Wednesday, April 12, 2006

Recycling Scene

Hungary isn't well known for it's green qualities, though I have written before about the bottle bins that are dotted around the town. I've also heard from a couple of different people that the bins are a farce as there aren't enough proper recycling facilities to actually deal with all the plastic and glass people throw away so it just ends up in normal landfill anyway.

I was reading another foreigner's take on Hungary and saw that he's very into recycling and a bit shocked at how people don't feel the moral obligation to do it here. You can read it here but be warned it's only a needle of a paragraph amongst a haystack of witterings.

More about chucking outIt might be because I moved here before the recycling took off in the UK (I now hear they have separate bins for glass, paper etc at each house in my home village) but I've always been impressed by the efforts of Hungarians not to waste anything in the first place. In the lovely lady's family, who are my main contacts to Hungarian home life, waste in general is frowned upon. The "waste not want not" theme is the same as my family too, so we get along quite well. The Hungarian grandmother would even go so far as to cut the plastic milk bags (you know the ones, the cheapest milk you can get, sometimes tastes a bit funny) into strips and then weave them into tough doormats. It works quite well and there's one sitting in front of our flat.

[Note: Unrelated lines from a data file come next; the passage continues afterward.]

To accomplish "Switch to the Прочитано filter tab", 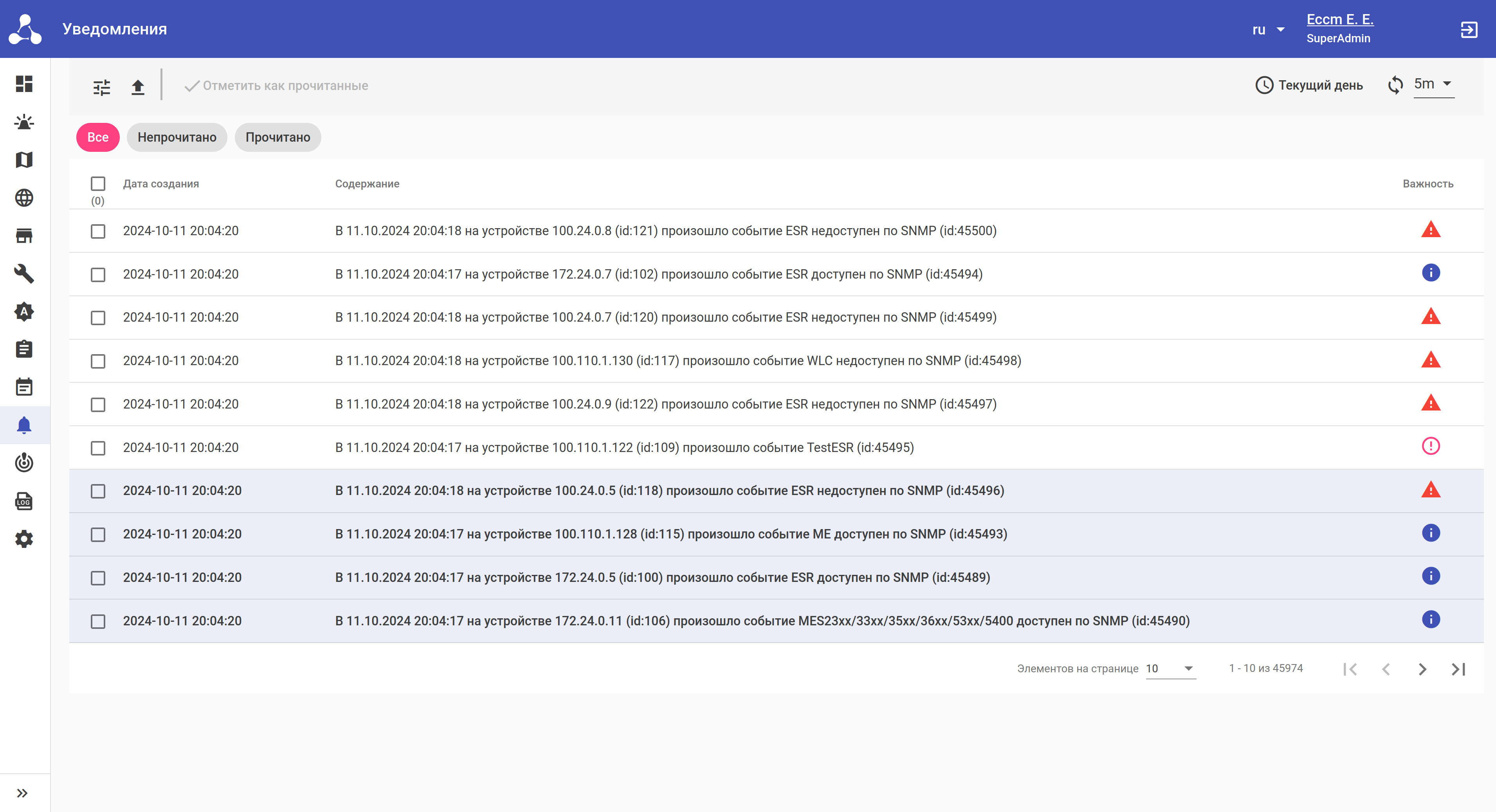I will [x=278, y=138].
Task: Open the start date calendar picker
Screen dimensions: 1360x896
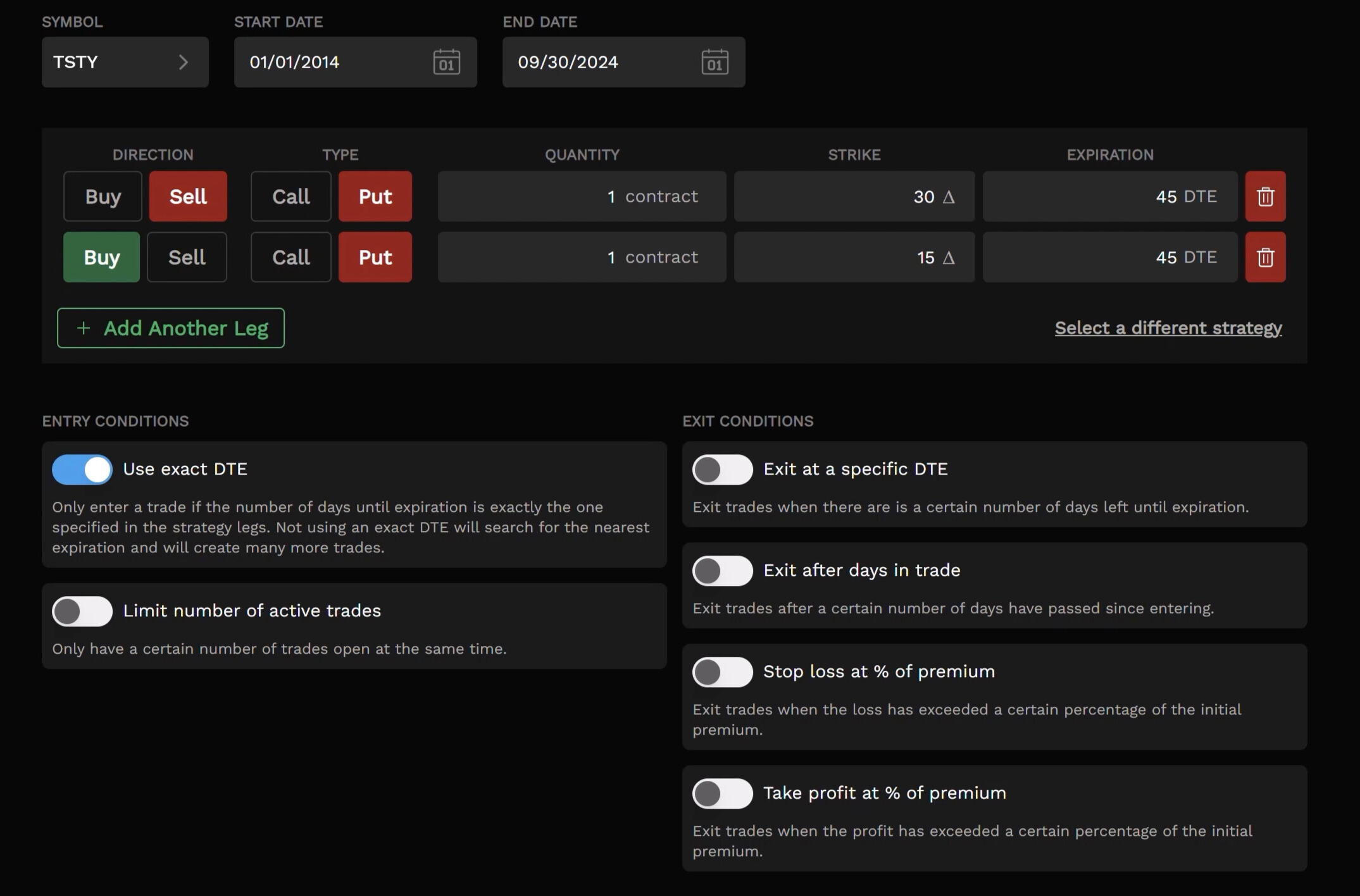Action: (445, 62)
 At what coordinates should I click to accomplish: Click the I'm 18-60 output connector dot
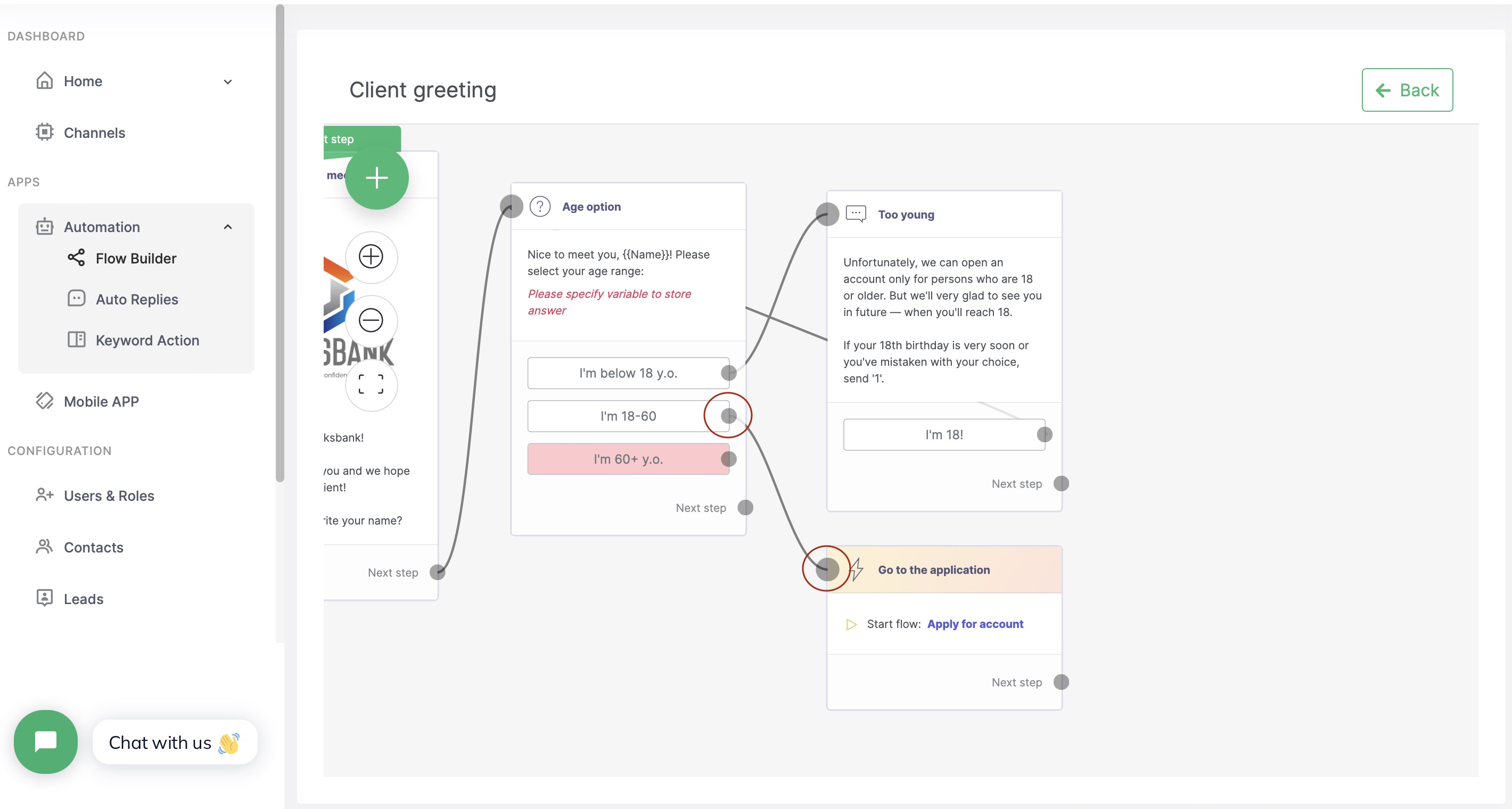click(x=728, y=416)
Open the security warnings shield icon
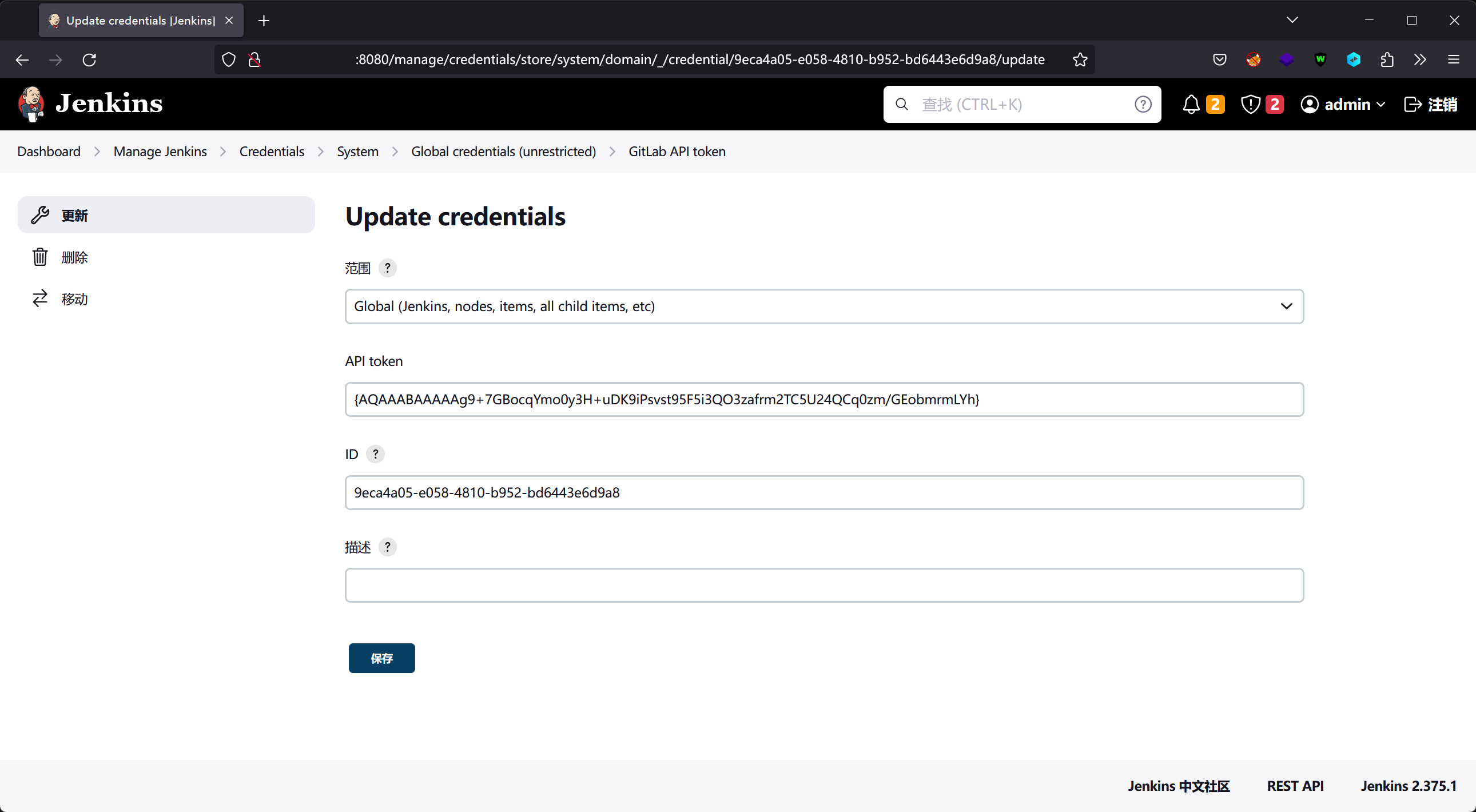The height and width of the screenshot is (812, 1476). [1250, 104]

If it looks like someone can make use of something then it usually is. In Budapest there are lots of tramps feeding their palinka habit by pushing trolleys around town and collecting up anything they think might be worth a bit of cash. They deal mainly in cardboard that's left out next to the bins (it's rarely put in the bins). Old water and gas pipes are also picked up when they're thrown out but I think that's more of a jackpot win for the scavengers. There isn't a day that goes by without seeing at least one guy pushing his trolley along stacked high with cardboard and paper. Trying to get as much on before going to the depo where they'll get paid by the kilogram for it. I have no idea what the going rate for paper is, but from my Opi experience, scrap metal is 8Ft/kilo.

So my point is that while it looks like people don't recycle, I think they do. It's just in a different way. People waste less to begin with, then the recycling items they do chuck away are placed outside of bins for others to make use of. How sustainable this method is as the country gets richer and more "disposable" with hopefully fewer homeless, I'm not sure but right now I certainly don't feel guilty about throwing out my huge stacks of papers. I know they will be happily received by someone that needs the money from them.